Asparagus extract. Exotic teas. Topical creams for your pet — and you. These and dozens of other products are being touted falsely as having "anti-cancer" properties, according to federal regulators who are trying to stop the practice.
The Food and Drug Administration, in warning letters released Tuesday, ordered 14 companies to stop making the bogus claims or face possible seizures of their products and criminal prosecution. The letters covered more than five dozen unapproved products that the companies said could prevent, treat or cure cancer, the FDA said. The items included pills, ointments, oils, drops, teas and diagnostic devices.

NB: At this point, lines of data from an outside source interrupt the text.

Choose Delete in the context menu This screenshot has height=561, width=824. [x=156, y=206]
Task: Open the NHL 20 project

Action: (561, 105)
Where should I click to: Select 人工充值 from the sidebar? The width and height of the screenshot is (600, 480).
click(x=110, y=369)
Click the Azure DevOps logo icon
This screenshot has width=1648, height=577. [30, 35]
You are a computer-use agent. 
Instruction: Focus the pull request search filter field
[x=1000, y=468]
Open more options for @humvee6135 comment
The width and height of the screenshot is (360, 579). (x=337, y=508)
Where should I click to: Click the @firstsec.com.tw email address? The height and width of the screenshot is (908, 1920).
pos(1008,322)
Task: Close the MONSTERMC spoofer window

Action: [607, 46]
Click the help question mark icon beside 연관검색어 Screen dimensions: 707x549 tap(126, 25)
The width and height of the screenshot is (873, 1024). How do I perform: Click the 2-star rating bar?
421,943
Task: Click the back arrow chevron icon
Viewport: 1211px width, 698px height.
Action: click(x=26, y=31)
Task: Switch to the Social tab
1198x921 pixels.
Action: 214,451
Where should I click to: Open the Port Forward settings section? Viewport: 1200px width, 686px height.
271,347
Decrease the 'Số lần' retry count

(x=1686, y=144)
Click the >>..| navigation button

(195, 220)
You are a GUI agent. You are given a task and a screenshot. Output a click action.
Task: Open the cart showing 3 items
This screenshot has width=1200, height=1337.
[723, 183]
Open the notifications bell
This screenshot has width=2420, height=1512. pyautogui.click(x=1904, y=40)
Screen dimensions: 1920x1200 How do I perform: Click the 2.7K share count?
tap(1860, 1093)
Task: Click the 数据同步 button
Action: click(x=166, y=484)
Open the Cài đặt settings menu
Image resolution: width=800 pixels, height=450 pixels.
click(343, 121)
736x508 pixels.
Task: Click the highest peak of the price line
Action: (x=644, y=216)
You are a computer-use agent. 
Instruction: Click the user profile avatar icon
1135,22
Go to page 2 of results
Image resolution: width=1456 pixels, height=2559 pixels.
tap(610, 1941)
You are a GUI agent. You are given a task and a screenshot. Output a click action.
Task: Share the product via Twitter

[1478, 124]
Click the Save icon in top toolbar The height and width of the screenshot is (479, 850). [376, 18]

“Consumers should not use these or similar unproven products because they may be unsafe and could prevent a person from seeking an appropriate and potentially lifesaving cancer diagnosis or treatment,” said Douglas Stearn, director of the FDA's Office of Enforcement and Import Operations.
One of the companies, Sunstone, based in Pleasant Grove, Utah, sells a product called Essiac Tea. Its website suggested that “cancer and AIDS sufferers or other ill people may wish to take 2 fluid ounces of the tea twice daily on an empty stomach,” the FDA warning letter said. Eight ounces of the tea costs $11, according to the firm's website.
Another Sunstone product, Virxcan-X Salve, is marketed for “liver congestion, arthritis, malignant growths, respiratory and urinary tract infection,” according to the FDA. The price is $34 for one ounce. Asked to respond to the warning letter, a man at the company who identified himself as “Eric” declined to comment.
[FDA warns parents not to give children cough syrup containing codeine]
In a letter to Nature's Treasures, based in Glendale, Calif., the FDA noted that the company website made this claim about its topical cream KR22 Oxicell: “If you (or your pet) are suffering from liver problems, cancer, arthritis, kidney disease or other inflammatory conditions, this product can really help.” The agency said the product wasn't approved for either humans or animals.
Elsewhere on the company's website, the FDA noted, the firm is promoting “thermography,” which uses digital infrared thermal imaging, as an unapproved device to detect breast cancer. The company says, for example, that “thermography is far more sensitive than mammography.”
Company official Raya Shanazarian declined to comment.
BioStar Technology International in Los Angeles was cited by the FDA for saying its Asparagus Extract “should be taken by everyone for heart, cancer prevention.” The company also claimed that its Revivin herbal blend “attacks cancer at the DNA level. This results in a more comprehensive cancer inhibition therapy.”
Ulysses Angulo, the owner of BioStar, said, “The only thing we can do is comply and remove the verbiage. It removes information for the public to make informed decisions about products that could help them.”
The agency gave the companies 15 days to correct the violations or provide a plan on how they will correct them. Since the violations pertain to marketing claims, the most likely fixes are removal of the offending language. If the firms do not respond to the agency, they face further action, including court injunctions on the sale of their products.
The agency said it has issued more than 90 warning letters in 10 years to companies marketing hundreds of fraudulent products making cancer claims on websites, on social media and in stores. But it acknowledged that while the warnings sometimes stopped the sales, the companies sometimes just moved the products to new websites.
In one disturbing trend, the agency is seeing a rise in phony cancer treatments for pets. “Increasingly, bogus remedies claiming to cure cancer in cats and dogs are showing up online,” said Nicole Kornspan, a consumer safety officer at the agency.